PUBLICITÉ

Un père, un fils, une chaloupe

Vacances et voyages 10-12 ANS image article
Il y avait longtemps que je rêvais de faire ça : emmener mon garçon dans un vrai weekend de pêche entre boys.
 
Une note ici : je ne fais aucune discrimination pour les activités familiales. On a déjà fait de la pêche en famille, avec ma blonde et ma fille et ça a été extraordinaire. Mais, connaissant nos caractères respectifs, je savais qu’avec mon garçon de 11 ans, on pouvait se permettre une pêche plus rustique. Tsé, sans fla fla, sans Purell et sans remarque sans la fréquence des douches. Du vrai bois sauvage.
 
On a convaincu un autre duo père-fils parmi nos amis et voilà, en route vers la forêt. Un grand merci à la sympathique famille Gervais de St-Boniface, qui a rendu tout ça possible et mémorable. Entourés de connaisseurs, de passionnés et d’habitués, ça aide à embarquer du bon pied dans la chaloupe.
 
Il ne restait que la collaboration du poisson. Le premier jour (encore affecté par le stress de la ville, j’imagine), j’avais la patience légère. Faut dire que déprendre la ligne emmêlée de son enfant 46 fois de suite, ça irrite un peu l’hameçon cérébral. Mais la suite n’a été que de mieux en mieux.
 
La pêche en gang est fort agréable. Ça rit, ça discute dans la chaloupe, ça se taquine sur le nombre de prises. J’adore l’ambiance. Mais le deuxième jour, la répartition aléatoire des embarcations m’a permis de passer l’après-midi juste avec mon garçon dans la chaloupe.

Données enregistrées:
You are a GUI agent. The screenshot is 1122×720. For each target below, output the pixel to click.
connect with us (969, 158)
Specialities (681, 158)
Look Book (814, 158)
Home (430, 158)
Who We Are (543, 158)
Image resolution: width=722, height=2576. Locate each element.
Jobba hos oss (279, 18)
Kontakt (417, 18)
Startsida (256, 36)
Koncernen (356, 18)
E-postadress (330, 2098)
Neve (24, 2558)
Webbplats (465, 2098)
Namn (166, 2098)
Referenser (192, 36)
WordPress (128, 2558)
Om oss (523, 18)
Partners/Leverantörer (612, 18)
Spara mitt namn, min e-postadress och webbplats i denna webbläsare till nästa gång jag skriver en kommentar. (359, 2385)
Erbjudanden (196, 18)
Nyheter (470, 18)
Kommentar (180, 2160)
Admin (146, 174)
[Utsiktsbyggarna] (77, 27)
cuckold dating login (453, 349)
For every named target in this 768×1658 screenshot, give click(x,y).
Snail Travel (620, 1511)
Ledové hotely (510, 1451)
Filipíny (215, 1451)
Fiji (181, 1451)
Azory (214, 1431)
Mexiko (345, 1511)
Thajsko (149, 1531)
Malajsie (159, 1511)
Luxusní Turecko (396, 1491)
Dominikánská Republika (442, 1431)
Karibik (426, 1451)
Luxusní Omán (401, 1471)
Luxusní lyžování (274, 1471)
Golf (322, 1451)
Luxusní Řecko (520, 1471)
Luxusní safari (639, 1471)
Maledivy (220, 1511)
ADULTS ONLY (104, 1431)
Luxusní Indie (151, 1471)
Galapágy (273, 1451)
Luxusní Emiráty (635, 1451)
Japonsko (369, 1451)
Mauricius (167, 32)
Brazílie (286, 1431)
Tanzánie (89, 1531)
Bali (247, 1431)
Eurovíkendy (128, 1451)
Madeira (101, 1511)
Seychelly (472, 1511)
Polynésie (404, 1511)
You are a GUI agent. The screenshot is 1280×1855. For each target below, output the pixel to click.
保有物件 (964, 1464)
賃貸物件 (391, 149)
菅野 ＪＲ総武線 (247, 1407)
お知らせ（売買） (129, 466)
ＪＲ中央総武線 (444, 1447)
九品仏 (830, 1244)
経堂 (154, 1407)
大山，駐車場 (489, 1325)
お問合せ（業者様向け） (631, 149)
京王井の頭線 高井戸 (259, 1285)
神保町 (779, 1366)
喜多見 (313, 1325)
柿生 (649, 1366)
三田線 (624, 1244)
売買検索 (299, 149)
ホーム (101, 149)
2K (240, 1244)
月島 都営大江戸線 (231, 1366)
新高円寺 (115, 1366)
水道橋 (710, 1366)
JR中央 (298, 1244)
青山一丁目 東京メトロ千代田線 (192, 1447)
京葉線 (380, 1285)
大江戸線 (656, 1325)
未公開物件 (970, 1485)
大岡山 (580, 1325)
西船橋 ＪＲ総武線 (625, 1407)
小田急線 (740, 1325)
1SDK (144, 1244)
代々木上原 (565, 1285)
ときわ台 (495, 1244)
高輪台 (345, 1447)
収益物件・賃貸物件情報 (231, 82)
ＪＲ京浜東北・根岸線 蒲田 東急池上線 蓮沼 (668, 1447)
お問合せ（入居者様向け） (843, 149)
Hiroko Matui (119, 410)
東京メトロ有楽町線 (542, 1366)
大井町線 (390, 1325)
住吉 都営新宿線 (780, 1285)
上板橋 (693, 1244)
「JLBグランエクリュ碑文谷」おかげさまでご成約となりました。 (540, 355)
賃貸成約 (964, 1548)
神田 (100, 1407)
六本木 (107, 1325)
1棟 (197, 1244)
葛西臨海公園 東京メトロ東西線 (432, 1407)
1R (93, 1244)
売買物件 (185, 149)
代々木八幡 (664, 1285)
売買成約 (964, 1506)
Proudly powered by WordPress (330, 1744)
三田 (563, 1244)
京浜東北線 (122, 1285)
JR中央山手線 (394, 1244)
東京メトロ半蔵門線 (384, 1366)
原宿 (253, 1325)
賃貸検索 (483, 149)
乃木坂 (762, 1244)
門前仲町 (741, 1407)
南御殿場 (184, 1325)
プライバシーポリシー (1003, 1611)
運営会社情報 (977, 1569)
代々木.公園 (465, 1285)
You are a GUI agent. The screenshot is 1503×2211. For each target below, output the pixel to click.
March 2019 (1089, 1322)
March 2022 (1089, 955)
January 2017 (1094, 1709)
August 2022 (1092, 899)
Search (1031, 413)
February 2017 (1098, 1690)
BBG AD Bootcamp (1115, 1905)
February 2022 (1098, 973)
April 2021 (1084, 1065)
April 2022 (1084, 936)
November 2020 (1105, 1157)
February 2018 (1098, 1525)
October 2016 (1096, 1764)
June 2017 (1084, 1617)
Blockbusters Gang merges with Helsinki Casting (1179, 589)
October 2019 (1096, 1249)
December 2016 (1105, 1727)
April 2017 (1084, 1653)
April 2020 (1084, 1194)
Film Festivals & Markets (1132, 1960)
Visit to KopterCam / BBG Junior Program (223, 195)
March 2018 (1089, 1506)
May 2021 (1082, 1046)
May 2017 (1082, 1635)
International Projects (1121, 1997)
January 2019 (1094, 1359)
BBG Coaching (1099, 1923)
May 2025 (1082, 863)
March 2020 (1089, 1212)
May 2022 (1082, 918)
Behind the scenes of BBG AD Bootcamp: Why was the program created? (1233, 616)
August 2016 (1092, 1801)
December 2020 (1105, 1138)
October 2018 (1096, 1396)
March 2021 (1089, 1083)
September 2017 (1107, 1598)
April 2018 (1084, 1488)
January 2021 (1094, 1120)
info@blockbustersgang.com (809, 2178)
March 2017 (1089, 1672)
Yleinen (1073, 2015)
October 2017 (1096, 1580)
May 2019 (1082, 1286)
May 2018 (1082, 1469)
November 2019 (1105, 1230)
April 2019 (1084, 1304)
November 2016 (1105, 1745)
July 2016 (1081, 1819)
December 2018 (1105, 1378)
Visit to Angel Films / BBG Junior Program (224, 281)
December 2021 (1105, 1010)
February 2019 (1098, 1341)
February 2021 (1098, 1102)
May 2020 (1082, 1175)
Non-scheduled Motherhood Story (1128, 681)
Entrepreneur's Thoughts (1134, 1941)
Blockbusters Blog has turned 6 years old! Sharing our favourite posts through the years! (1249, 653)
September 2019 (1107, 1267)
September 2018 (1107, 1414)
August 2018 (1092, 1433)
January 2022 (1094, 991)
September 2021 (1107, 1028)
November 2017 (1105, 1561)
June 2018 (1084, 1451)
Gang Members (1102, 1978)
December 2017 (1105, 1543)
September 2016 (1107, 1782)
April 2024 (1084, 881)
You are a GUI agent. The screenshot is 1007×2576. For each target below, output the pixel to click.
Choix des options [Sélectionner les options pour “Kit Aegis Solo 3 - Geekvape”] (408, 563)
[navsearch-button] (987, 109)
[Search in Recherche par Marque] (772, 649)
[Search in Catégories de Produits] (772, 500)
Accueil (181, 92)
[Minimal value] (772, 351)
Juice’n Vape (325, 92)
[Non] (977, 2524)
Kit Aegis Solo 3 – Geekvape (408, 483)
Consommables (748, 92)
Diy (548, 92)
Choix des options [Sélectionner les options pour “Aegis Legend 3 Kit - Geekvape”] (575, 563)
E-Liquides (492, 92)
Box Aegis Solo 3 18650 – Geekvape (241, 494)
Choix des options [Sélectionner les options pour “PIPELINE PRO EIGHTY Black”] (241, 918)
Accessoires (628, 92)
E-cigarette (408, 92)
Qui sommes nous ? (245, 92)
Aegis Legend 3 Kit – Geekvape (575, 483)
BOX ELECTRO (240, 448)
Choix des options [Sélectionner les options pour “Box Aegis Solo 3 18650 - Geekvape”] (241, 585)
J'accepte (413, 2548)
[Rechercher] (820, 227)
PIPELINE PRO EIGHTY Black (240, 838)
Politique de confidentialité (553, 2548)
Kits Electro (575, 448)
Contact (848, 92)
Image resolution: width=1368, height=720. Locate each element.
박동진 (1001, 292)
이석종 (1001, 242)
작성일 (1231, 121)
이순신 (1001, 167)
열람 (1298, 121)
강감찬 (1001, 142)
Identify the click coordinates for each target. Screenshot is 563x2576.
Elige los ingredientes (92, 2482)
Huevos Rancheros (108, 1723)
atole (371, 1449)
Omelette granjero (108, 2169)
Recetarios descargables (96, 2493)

Travail à faire: Poursuivez, s'il vous plaît, le récit du weekend de pêche entre un père et son fils, à partir de sa dernière phrase.

Réponse:
 
Une journée magnifique, une petite brise parfaite, tout notre temps et une passion commune pour trouver la bonne technique afin de sortir quelques truites. C’était NOTRE moment père-fils, tous seuls au milieu du lac. C’est là, exactement là, que j’ai pu me synchroniser enfin avec le préado qu’il est devenu.
 
Ce moment de complicité où je découvre que mon petit garçon devient tranquillement plus débrouillard, plus allumé, plus autonome, c’est précieux. Je ne peux même pas expliquer exactement ce qui fait qu’à ce moment précis on ait été parfaitement complices. Mais c’est arrivé et ça fait du bien.
 
On a besoin de ces moments différents, dans notre vie familiale. Sortir de la routine, des consignes et des obligations. Juste apprendre à vivre ensemble différemment des autres jours.
 
C’est mon garçon qui a sorti les trois ou quatre premières truites, le petit bon yenne. Il fallait voir la joie au milieu de son visage sale et rempli de piqûres de moustiques. Ça a été un instant béni. Quelques prises plus tard, il était devenu l’expert qui donne des conseils à son père sur le choix de la bonne cuillère.
 
À ce moment-là, je me demandais si c’était la pêche miraculeuse qui avait rendu l’instant magique. Si on n’avait rien pêché, aurait-ce été aussi agréable?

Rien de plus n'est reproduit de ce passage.